The baby surrounded by this cloud of intellectual inspiration is the son of two avant-garde artists: Zofia Kulik (b. 1947) and Przemysław Kwiek (b. 1945), who worked as a duo called KwieKulik between 1971 and 1987.
Activities with Dobromierz was an attempt to relate mathematical and logical operations (in which immaterial symbols, such as x,y,z, are used) to analogical operations on material forms in specific life situations. – wrote Łukasz Ronduda, an expert on the KwieKulik oeuvre.
In other words, KwieKulik used art to speak about their experience of being parents as well as artists bound by bureaucracy and the authoritative rule of the communist government. Bearing this in mind, Ronduda notes, the series goes beyond simply proving that a limited number of spatial relations between objects (there are ten basic configurations) can produce an unlimited amount of “aesthetic time-results”.

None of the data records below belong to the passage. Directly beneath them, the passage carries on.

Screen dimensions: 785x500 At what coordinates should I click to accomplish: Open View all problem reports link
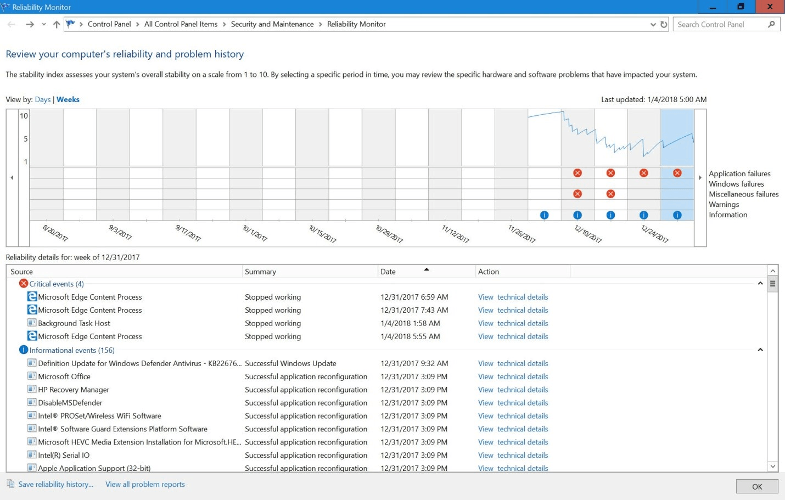[x=145, y=485]
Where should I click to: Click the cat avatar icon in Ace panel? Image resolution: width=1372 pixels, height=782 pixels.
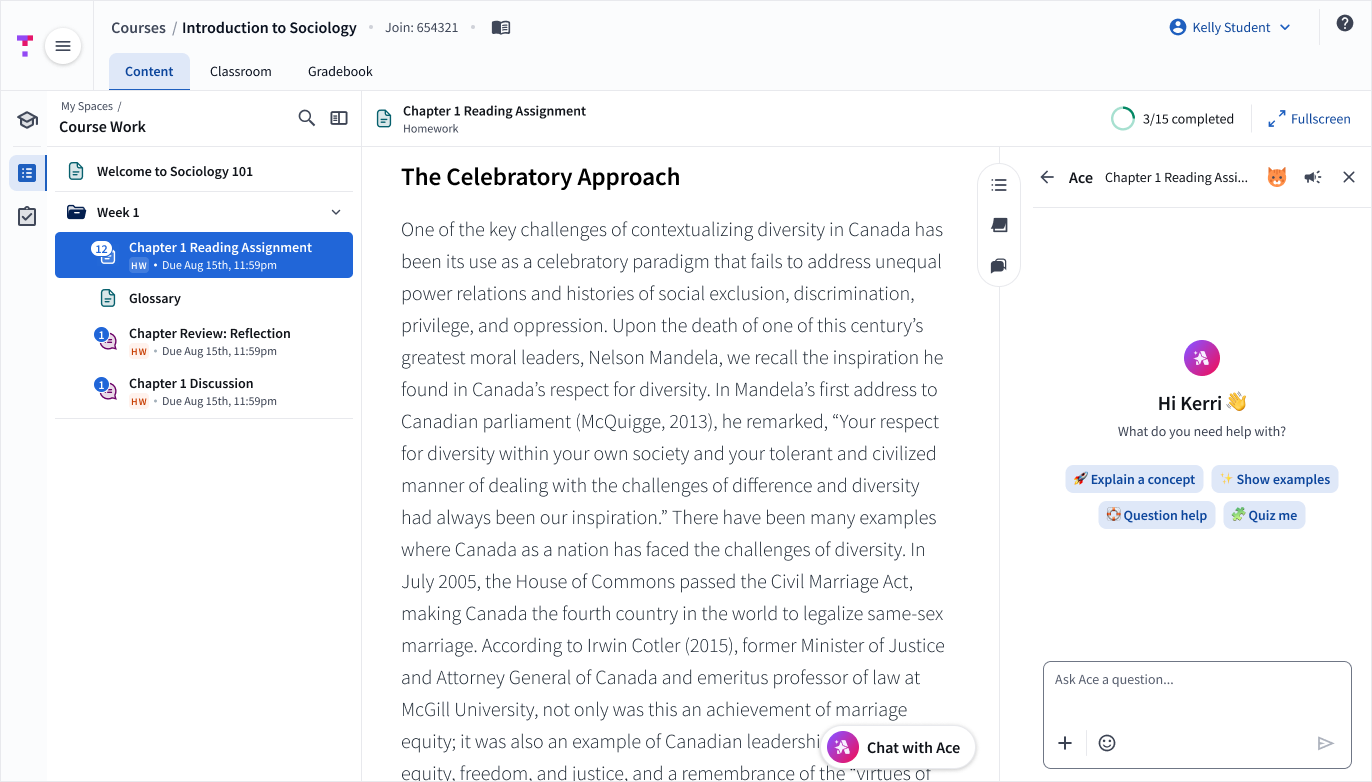click(1277, 177)
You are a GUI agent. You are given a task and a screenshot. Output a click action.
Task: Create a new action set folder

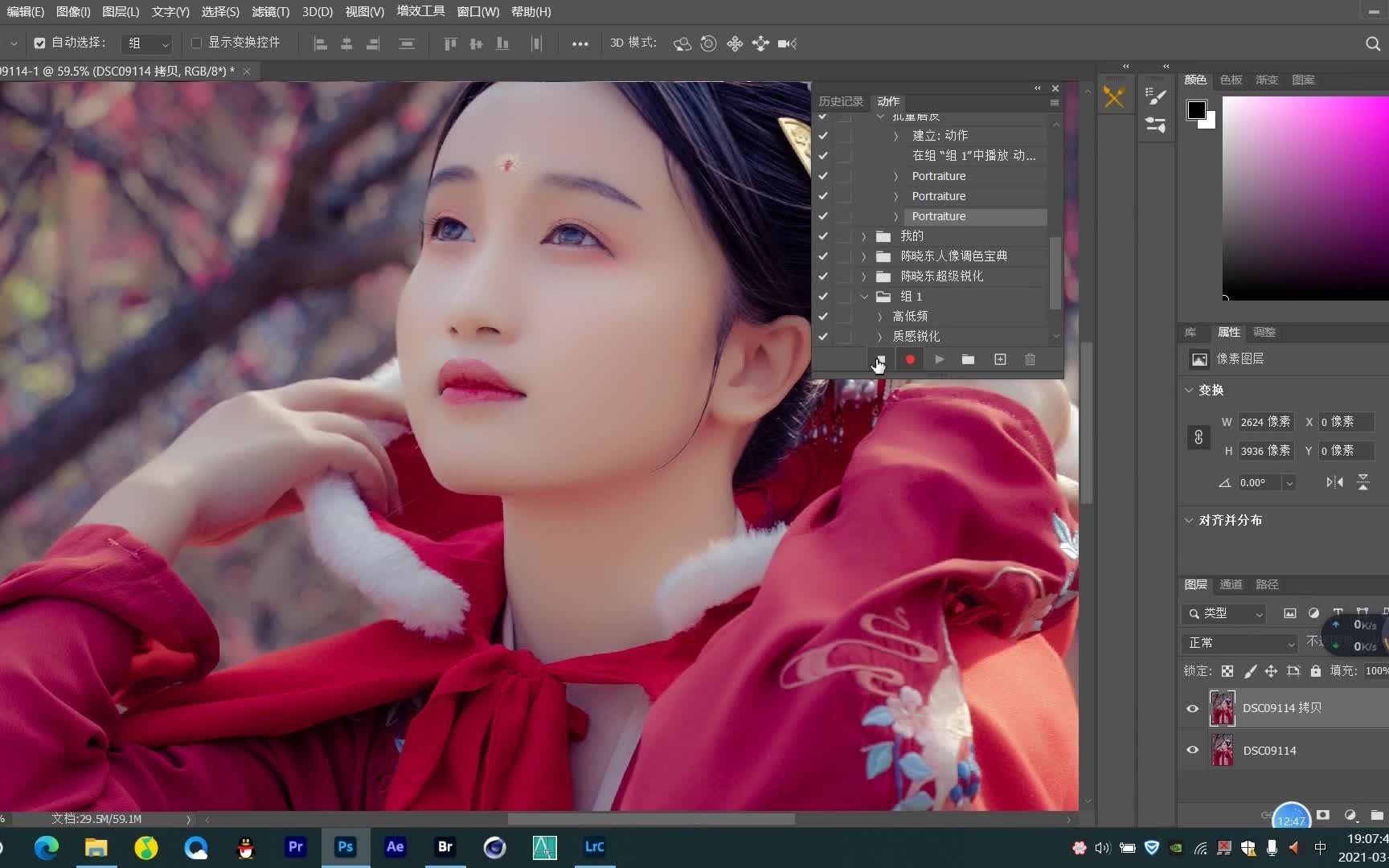pos(968,360)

Activities with Dobromierz is also a bold reflection of the material circumstances and the mindset of the artists:
By combining the responsibilities of parents with art activities, we create various arrangements of our son and everyday objects, containers, or surfaces – inside our apartment or outdoors, during walks – and record each such combination on film.
– wrote Zofia Kulik.
Poor living conditions are connected to the ideological musings of Kulik and Kwiek, whose leftist beliefs made them too radical for the conformist party apparatus.

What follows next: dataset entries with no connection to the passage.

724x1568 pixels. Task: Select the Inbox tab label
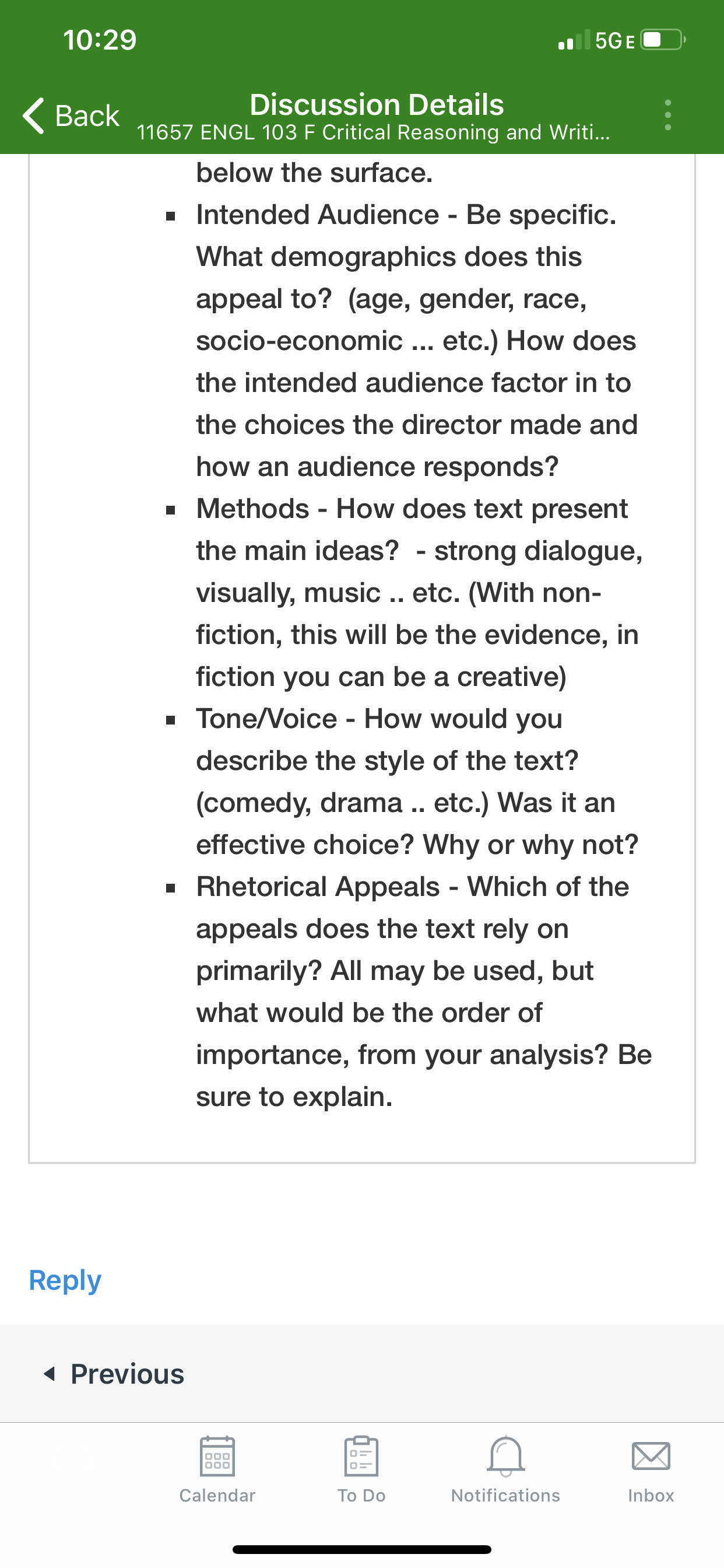coord(651,1496)
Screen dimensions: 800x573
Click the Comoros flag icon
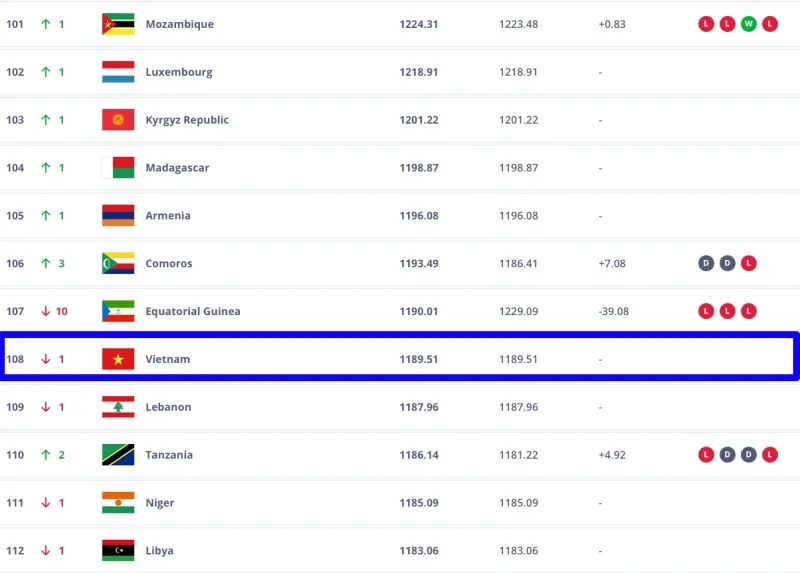[118, 264]
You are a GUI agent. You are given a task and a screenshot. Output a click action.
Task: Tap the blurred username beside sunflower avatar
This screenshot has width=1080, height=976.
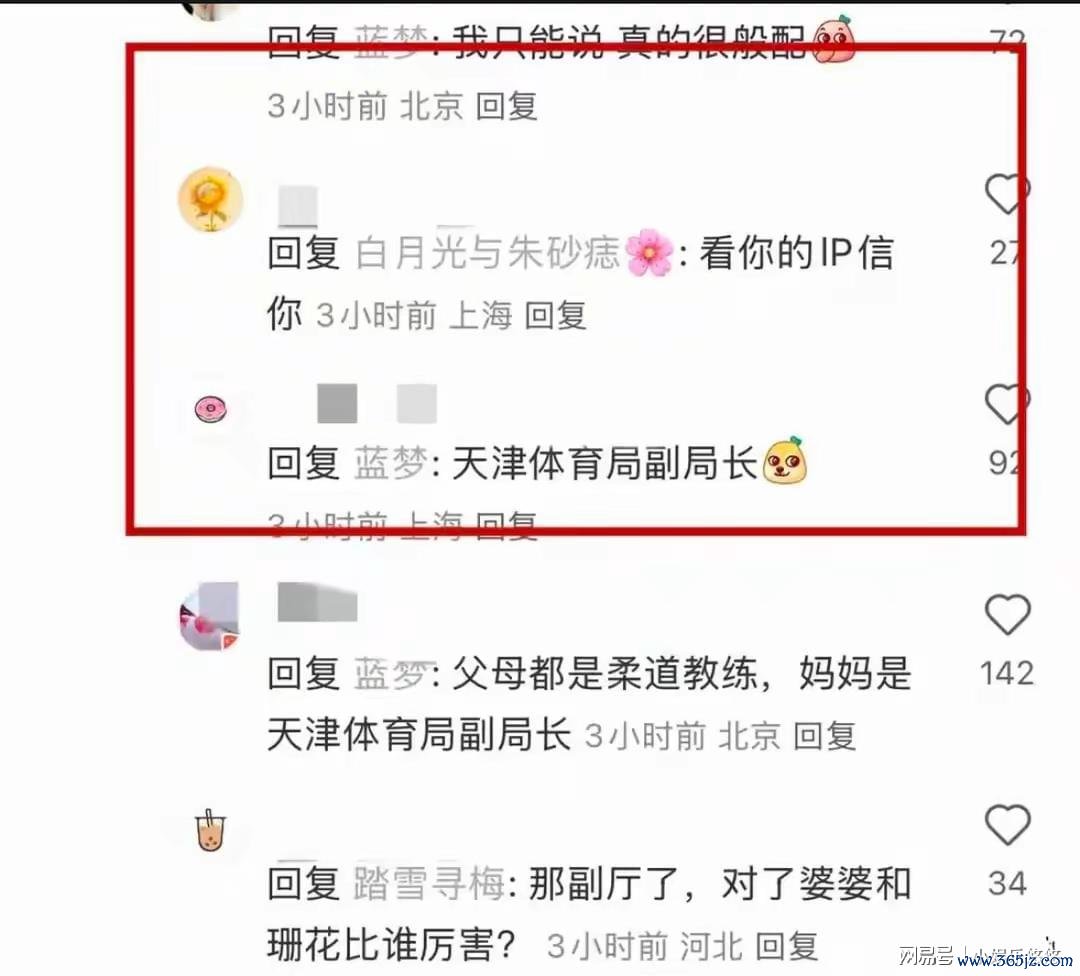pyautogui.click(x=298, y=205)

Unlike many forgotten or simply mundane examples of conceptual art, Activities with Dobromierz remains an inspiration for and an object for study by curators and art institutions to this day. This might have something to do with the surrealist air of some of the situations captured on the hundreds of colour slides. The significance of Maksymilian Dobromierz in this work of art is as methodological as it is instrumental, while the series’ controversy has been epitomized by the picture of Dobromierz sticking out of a toilet and gazing at the camera lens.
From today’s perspective, the use of the artists’ own child to perform operations analogical to those carried out by mathematicians and logicians seems extreme, while some people still consider it ethically dubious. Despite critics’ fears, Dobromierz has grown to be – whatever it might mean – a normal person, with a family and an academic career. The relationship that KwieKulik had with their child is also reflected upon in the less remembered piece Using Our Own Child in Our Own Art (Użycie swojego dziecka w swojej sztuce, 1977), in which the artists made a gallery space available to their son, on his fifth birthday. The exhibition of his drawings became revenge for their previous treatment of Dobromierz, turning him into, in Ronduda’s words, into “an independent subject.”

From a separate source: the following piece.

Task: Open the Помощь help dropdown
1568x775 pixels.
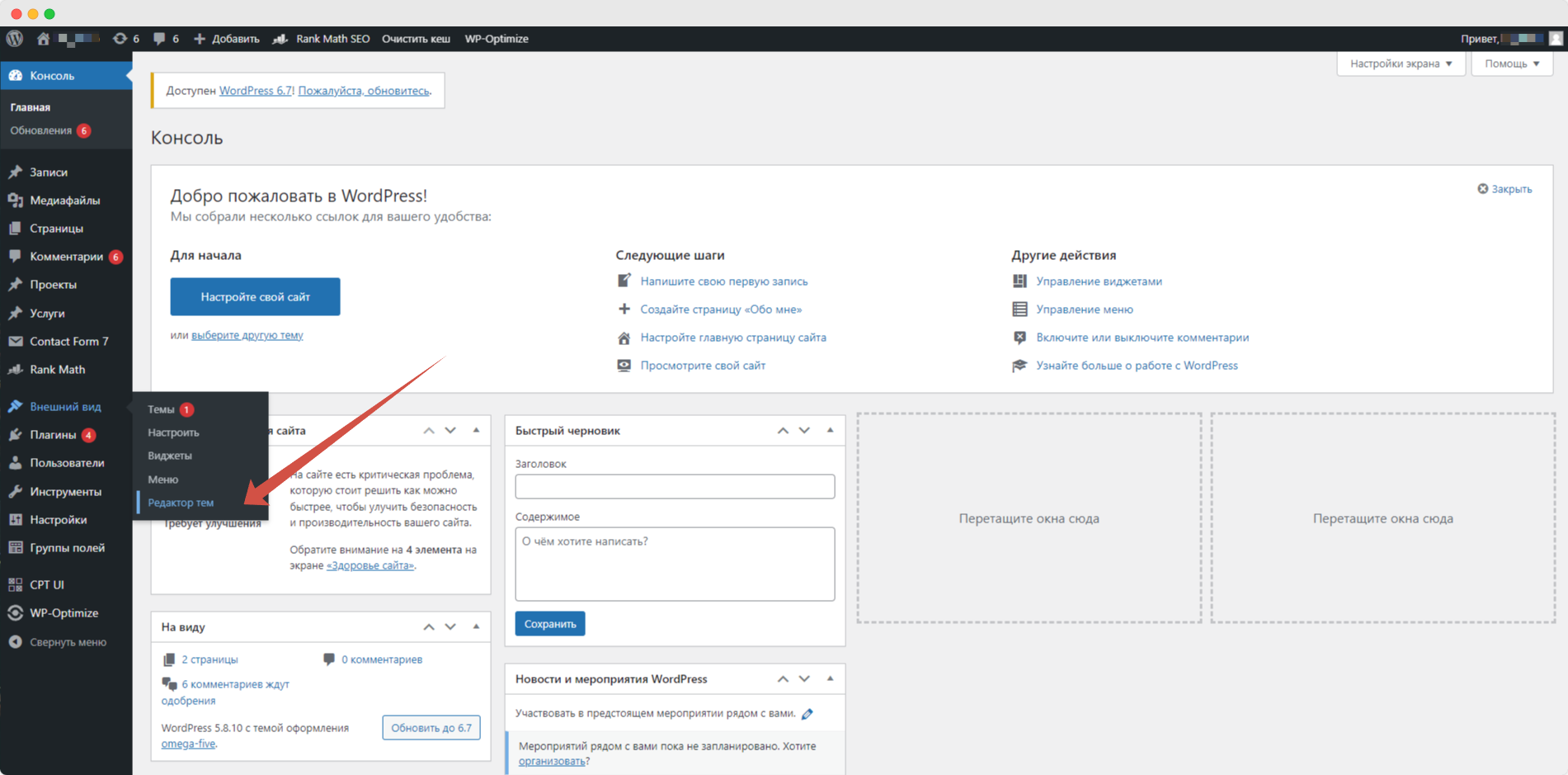Action: (x=1512, y=64)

Activities with Dobromierz finished as the child grew up. Zofia Kulik wrote in 1975:
What a shame that we didn’t realize some of our ideas when Dobromierz was still small, static, unshapely [...]. Now it is too late.
On the other hand, the artist was glad that not all their ideas were put into life, but instead were in the form of detailed notes. According to her, in this way a viewer may “be even more satisfied, [as] verbal documentation will provoke thier own visual associations. It is likely that some audience members will realize their own versions of the activities, by putting make up on their child, dog, etc., or will connect such entry to an image seen elsewhere.” Effectively, Activities with Dobromierz is still an open work of art, which constantly awaits new continuators.